▶ [What is needed]: Of the lines below, write out exactly those from the line with "People (1272, 15)" through the line with "Deny (510, 1423)", both included, and skip the rest.

▶ [Dataset]:
Segment Open
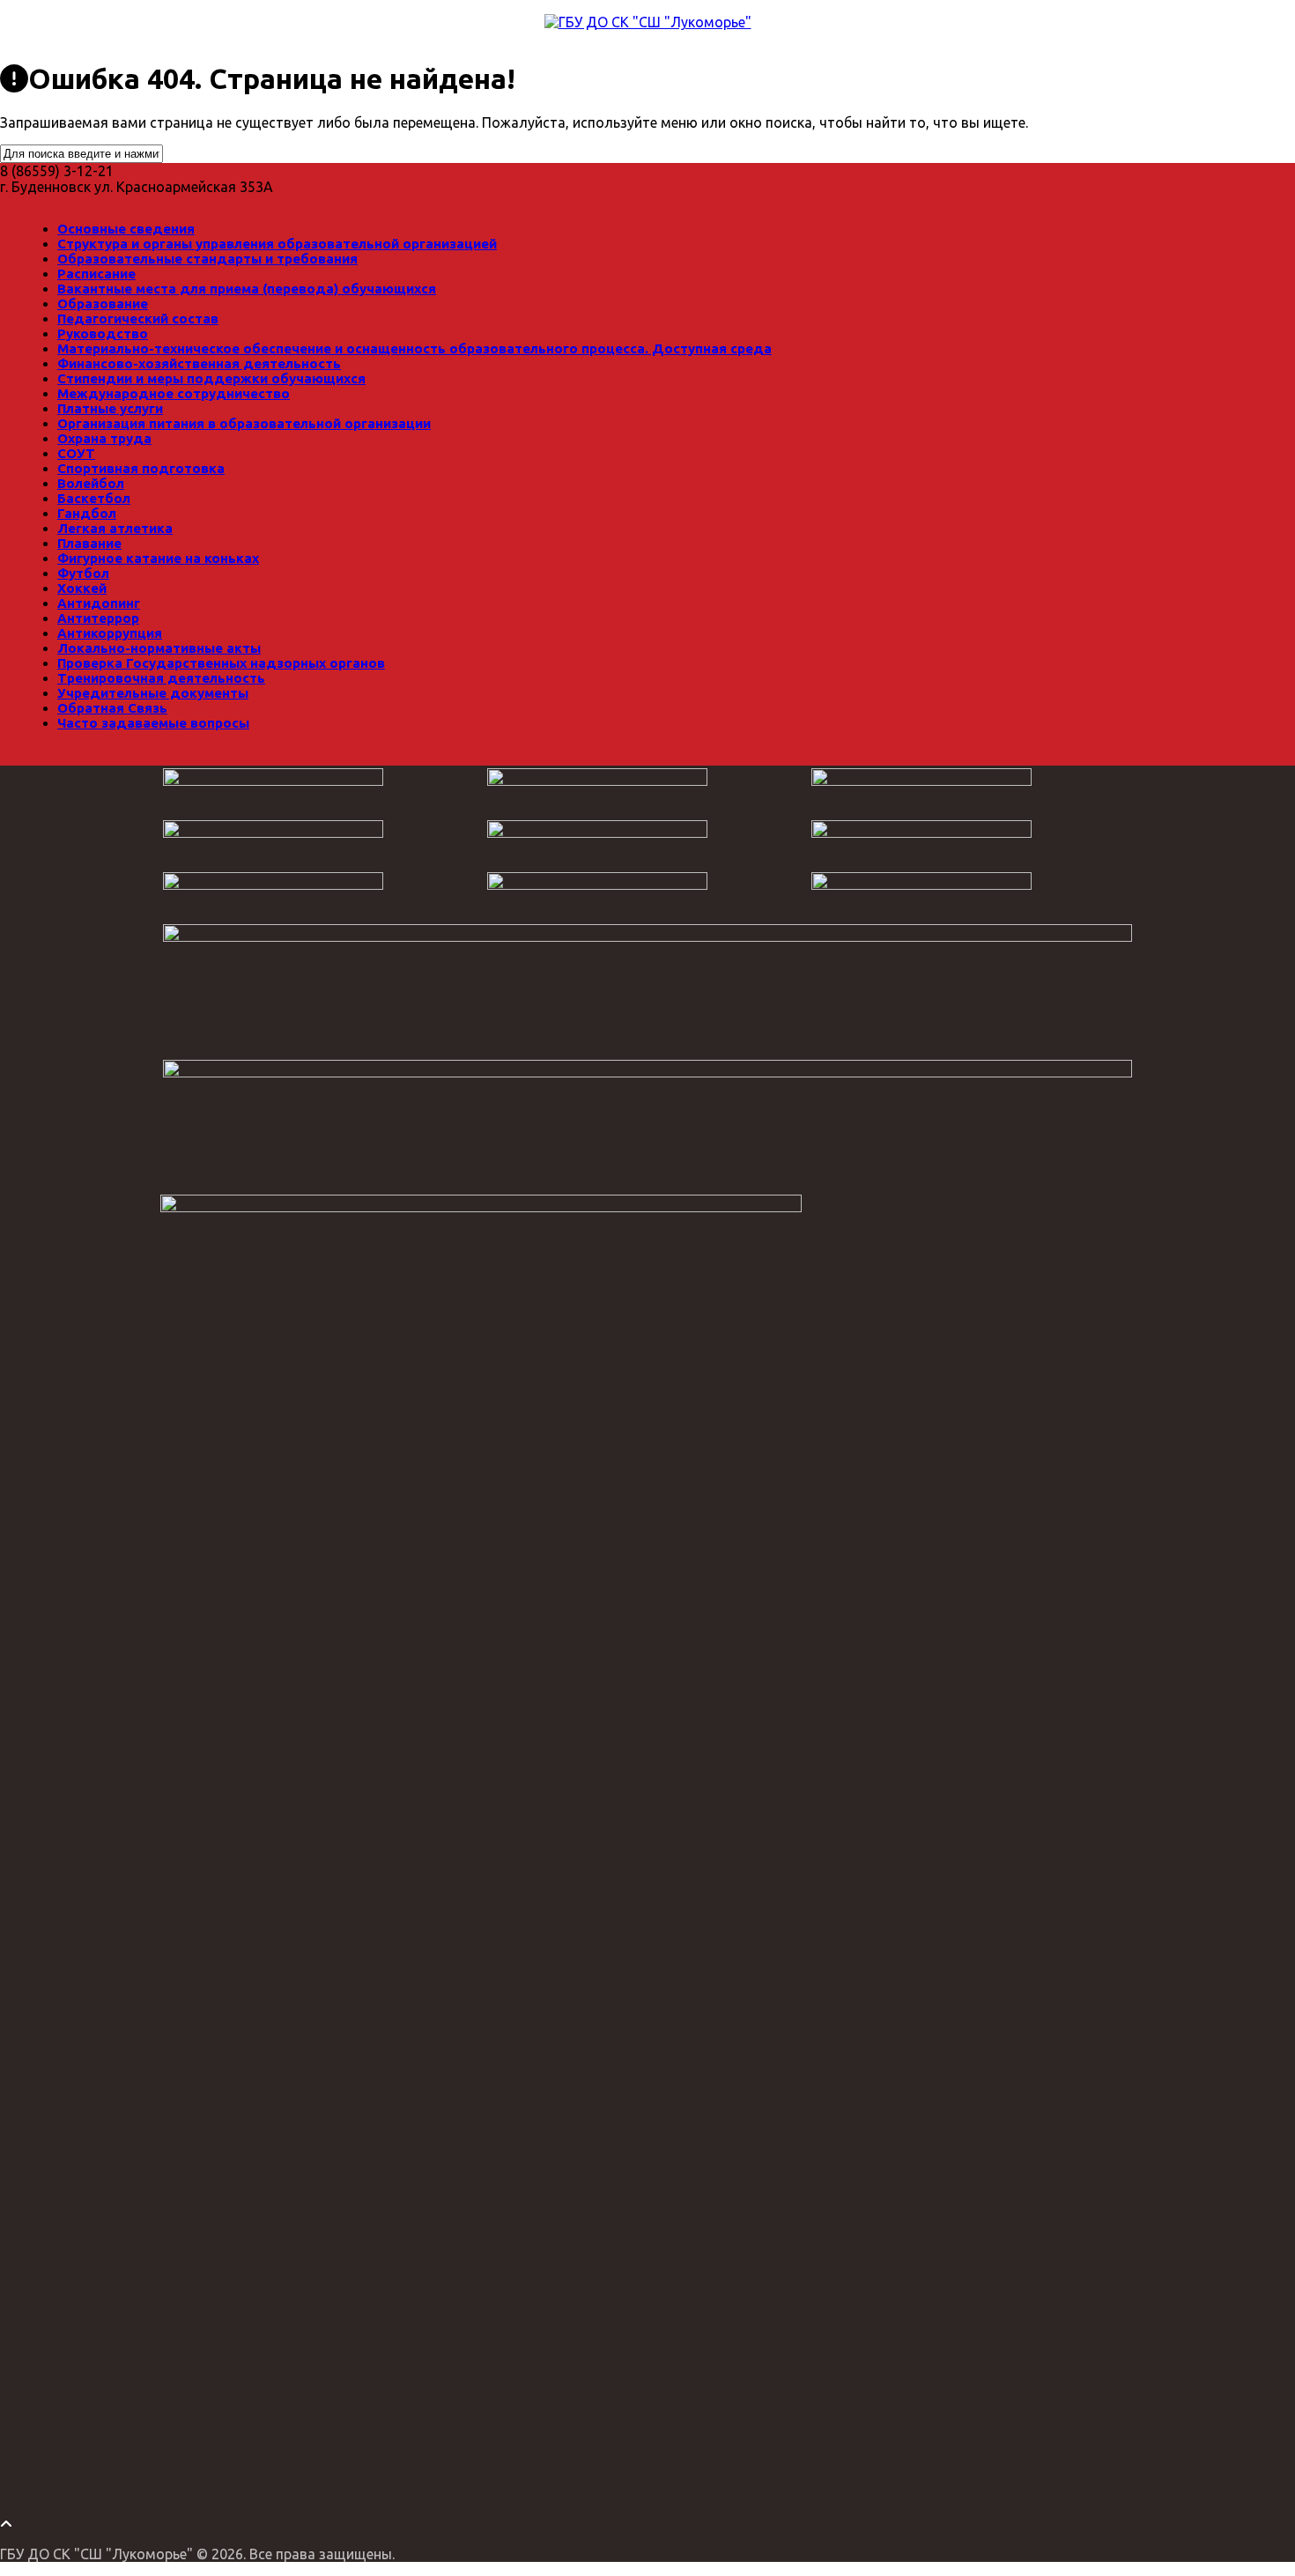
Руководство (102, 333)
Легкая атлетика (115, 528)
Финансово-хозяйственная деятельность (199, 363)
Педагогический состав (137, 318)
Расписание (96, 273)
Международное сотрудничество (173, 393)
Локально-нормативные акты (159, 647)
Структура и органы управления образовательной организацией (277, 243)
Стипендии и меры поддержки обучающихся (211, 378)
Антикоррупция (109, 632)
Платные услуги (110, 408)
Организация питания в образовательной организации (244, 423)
Segment Closed
Segment Open
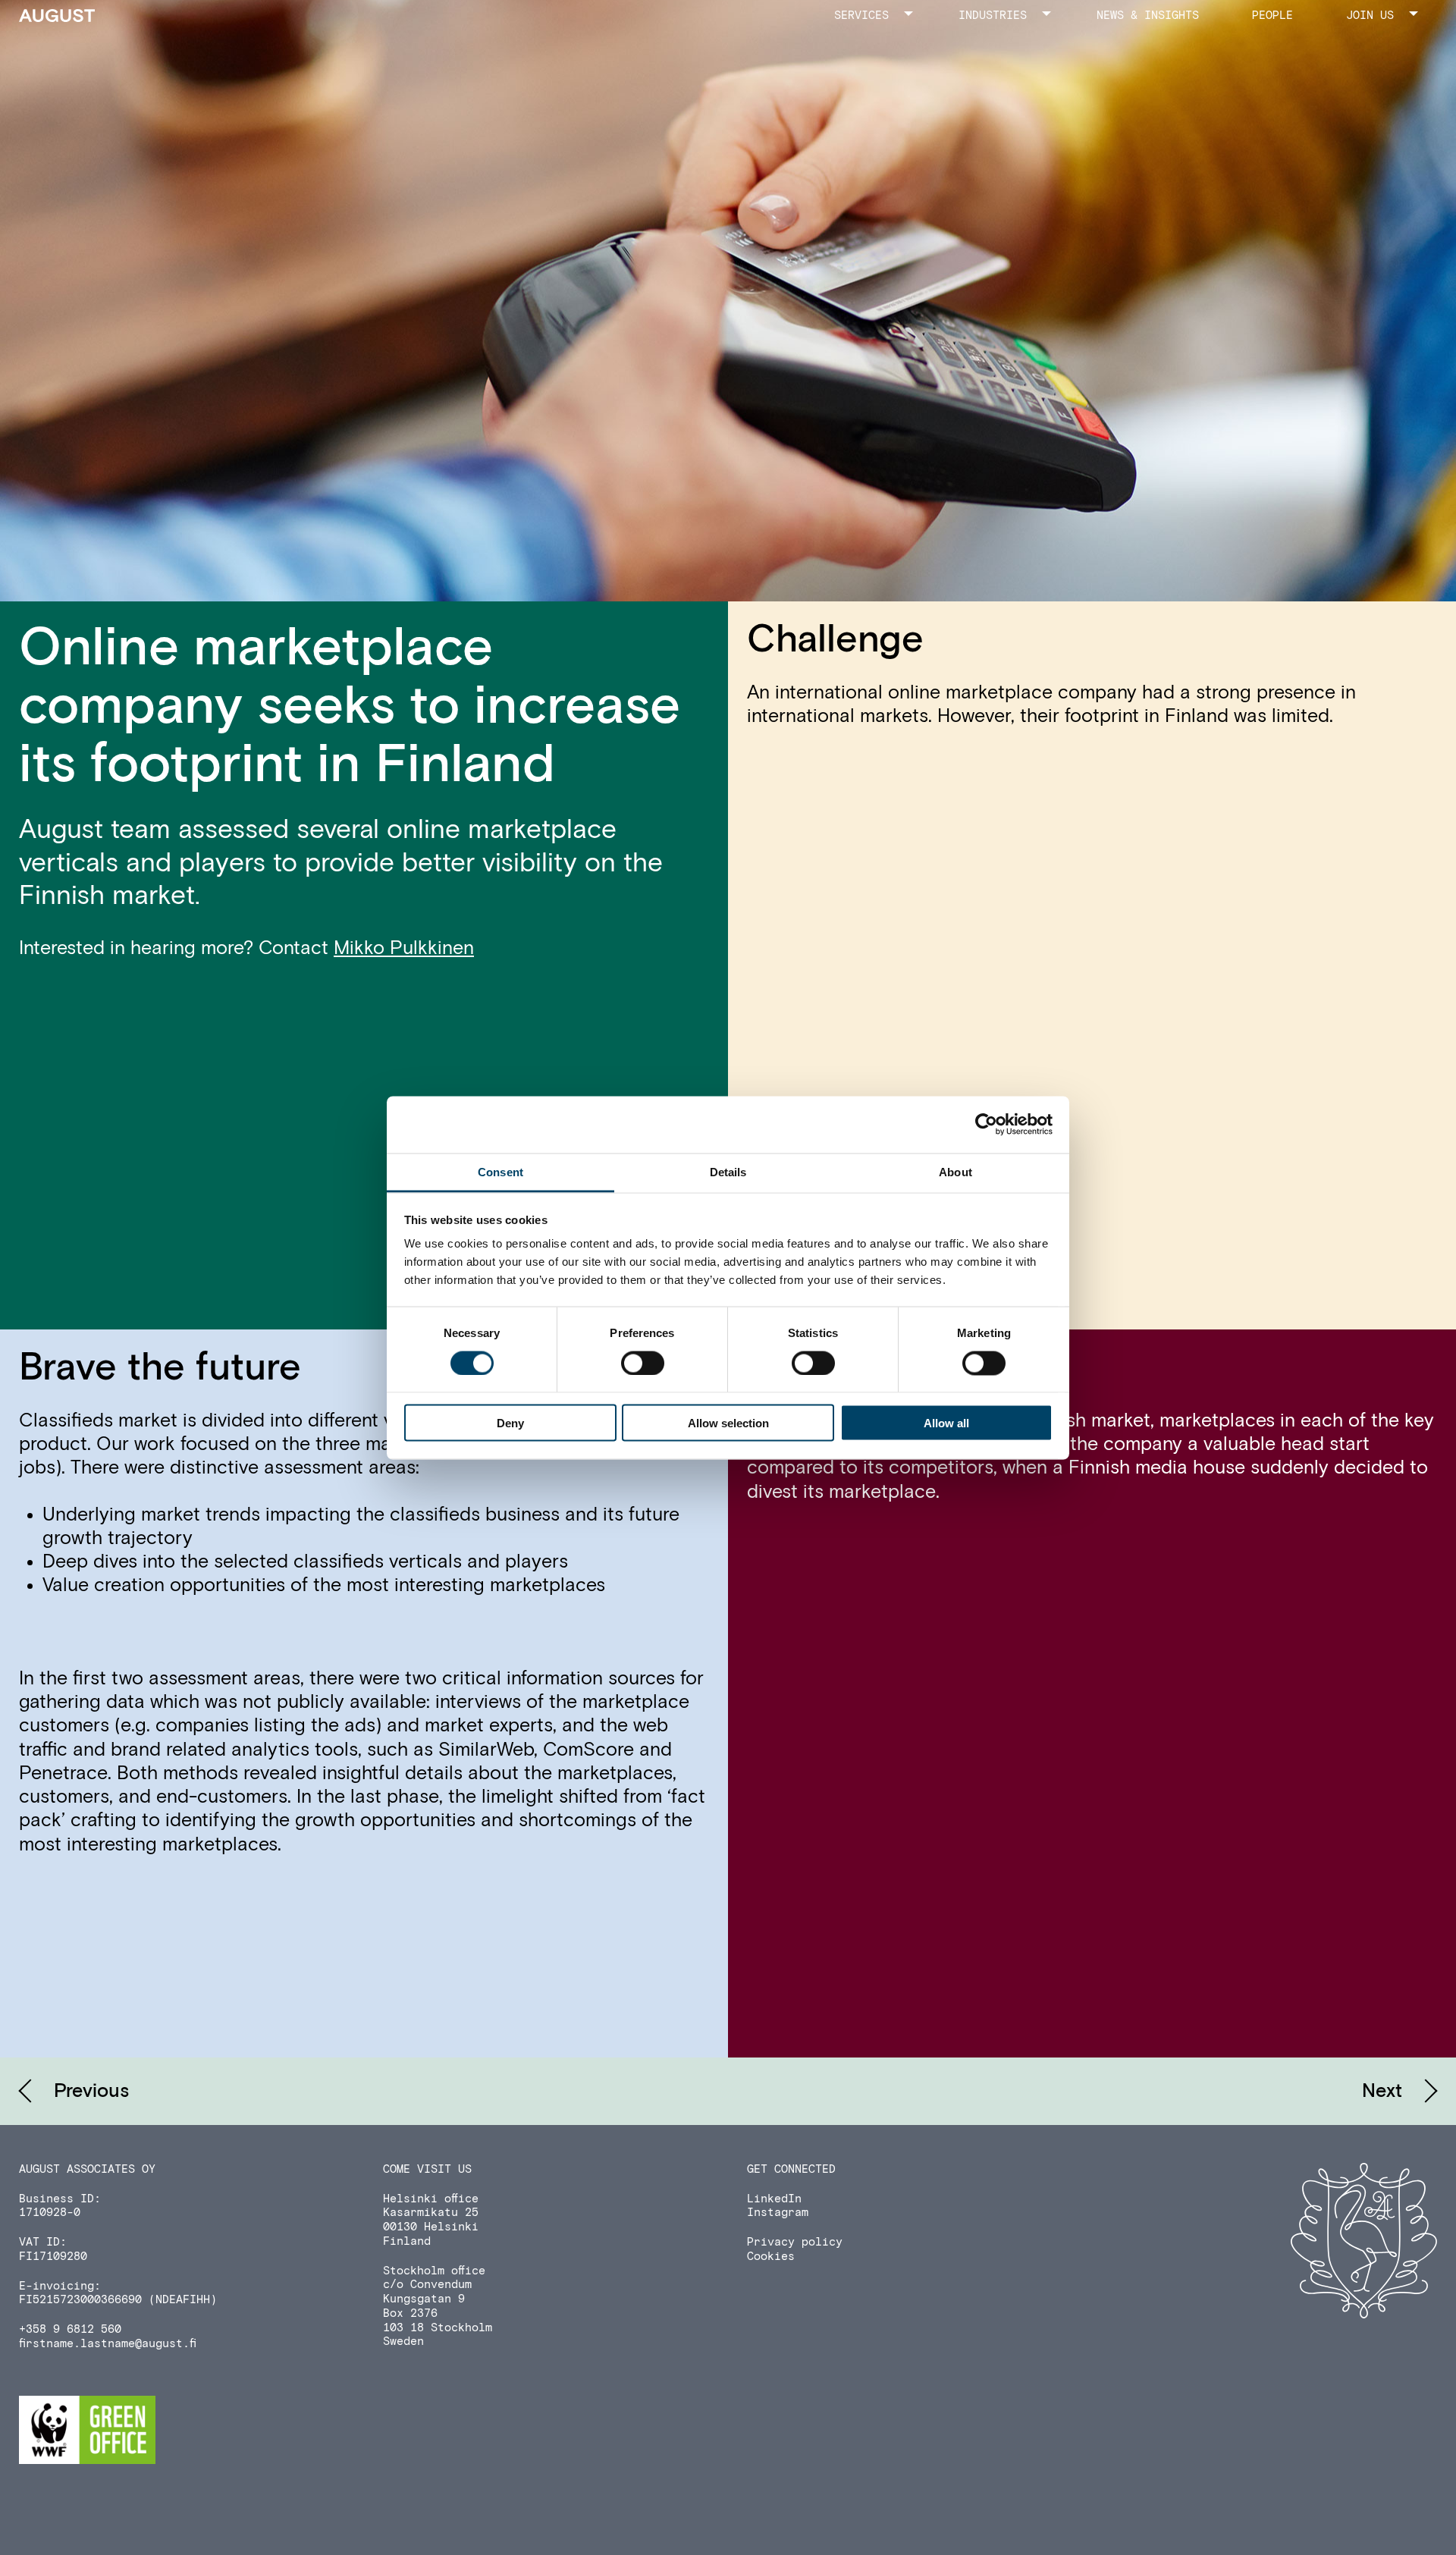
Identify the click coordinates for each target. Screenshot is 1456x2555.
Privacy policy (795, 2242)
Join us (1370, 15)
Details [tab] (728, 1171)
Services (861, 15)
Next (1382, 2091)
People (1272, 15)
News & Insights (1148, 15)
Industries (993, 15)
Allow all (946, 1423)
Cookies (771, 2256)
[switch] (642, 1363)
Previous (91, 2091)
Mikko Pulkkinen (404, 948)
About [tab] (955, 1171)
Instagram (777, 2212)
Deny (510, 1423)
Segment Closed
▶ [Answer to this task]:
People (1272, 15)
News & Insights (1148, 15)
Industries (993, 15)
Allow all (946, 1423)
Cookies (771, 2256)
[switch] (642, 1363)
Previous (91, 2091)
Mikko Pulkkinen (404, 948)
About [tab] (955, 1171)
Instagram (777, 2212)
Deny (510, 1423)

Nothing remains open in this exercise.